* _Objetivos_:
[a] Reescribe de forma más breve el párrafo del fragmento sobre aquella marcha que empieza con "Con melancolía y despecho" y conserva sus hechos principales.
[b] Enumera, por favor, todas las emociones que se nombran en el fragmento sobre aquella marcha.
[c] Retoma el fragmento sobre aquella marcha donde termina y continúa la escritura a partir de su última oración.

### Fragmento del texto

Con melancolía y despecho, cólera, sorna y demás disfraces de la emoción, solíamos recordar esa tarde y esa marcha, aquel baño de multitud. ¿Dónde? En un anfiteatro de la Sorbona, después de una mesa redonda sobre literatura chilena, departiendo con escritores provenientes de muchas partes del mundo, con motivo de unas jornadas del cuento latinoamericano y del Caribe. ¿Dónde más? Durante excursiones y encuentros programados en Suiza, por ejemplo la visita a la tumba de Richard Burton en su aldea a orillas del lago Leman.

######
### Conjunto de datos

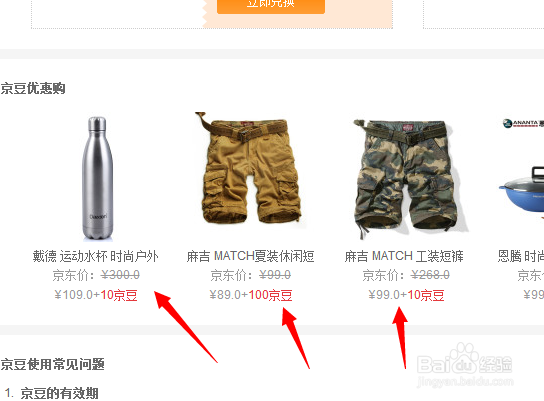This screenshot has width=544, height=401.
Task: Open the blue cooking pot image
Action: [521, 191]
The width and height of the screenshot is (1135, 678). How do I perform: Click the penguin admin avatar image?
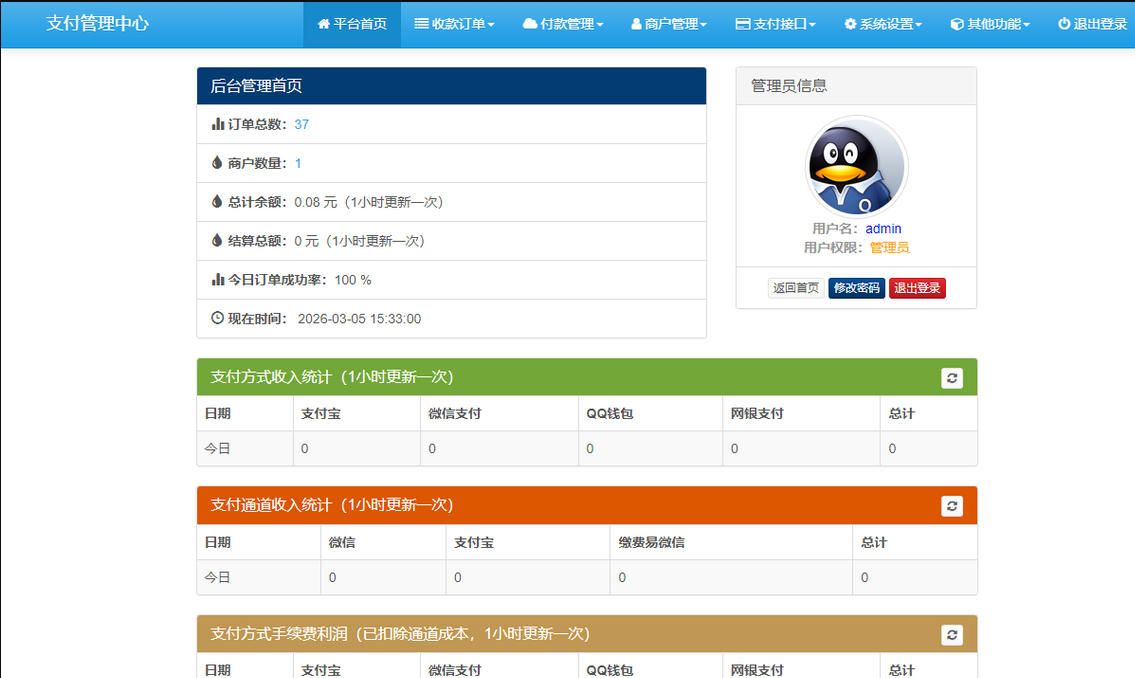(856, 167)
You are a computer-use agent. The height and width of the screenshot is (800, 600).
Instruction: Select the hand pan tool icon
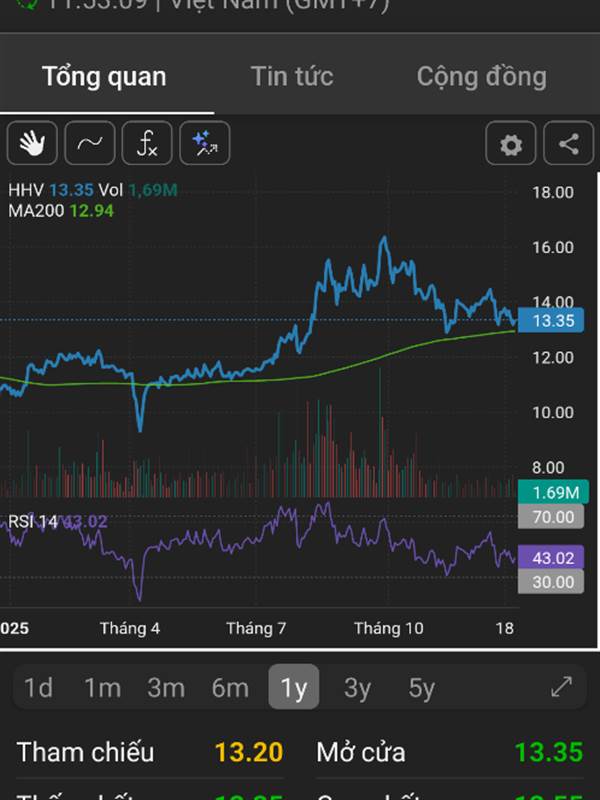click(32, 145)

######

* _Respuestas por tarea_:
[a] Con melancolía, despecho, cólera, sorna y otras emociones recordábamos esa tarde, esa marcha y aquel baño de multitud. Lo hacíamos en un anfiteatro de la Sorbona, tras una mesa redonda sobre literatura chilena, entre escritores de muchas partes del mundo reunidos en unas jornadas del cuento latinoamericano y del Caribe. También lo hacíamos en excursiones y encuentros en Suiza, como la visita a la tumba de Richard Burton en su aldea a orillas del lago Leman.

[b]
- melancolía
- despecho
- cólera
- sorna

[c]
Primero nos instalábamos en el café-bar donde el actor se echaba al coleto una veintena de martinis antes de almorzar; nosotros preferíamos una botella de tinto de la región, y ciertamente cuchareábamos unos sorbos de caldo de cabeza[1]. Seguíamos hasta el pequeño cementerio rural, lo recorríamos y continuábamos más allá, por un camino de barro, bordeando un panal de coléricas abejas hasta encontrar, a la sombra húmeda de árboles añosos, gigantescos, unas veinte tumbas esparcidas sin orden. Aquí yace uno que fue gloria de este mundo, y sabíamos que la actriz Liz Taylor estuvo allí mismo de incógnito, llorándolo. Sorprenderá este solaz en un lobo estepario de tan grandes odios y pasiones. ¿No es curioso que ese hombre duro, serio, iracundo, con fama de pésimo genio, a los setenta años de edad, mantuviera juventud y humor bastantes para aceptar con gusto esa salida y otras igualmente inesperadas? Tampoco es signo de agrio talante enviar de regalo una edición de lujo, pícaramente ilustrada, de L’AntiJustine de Restif de la Bretonne...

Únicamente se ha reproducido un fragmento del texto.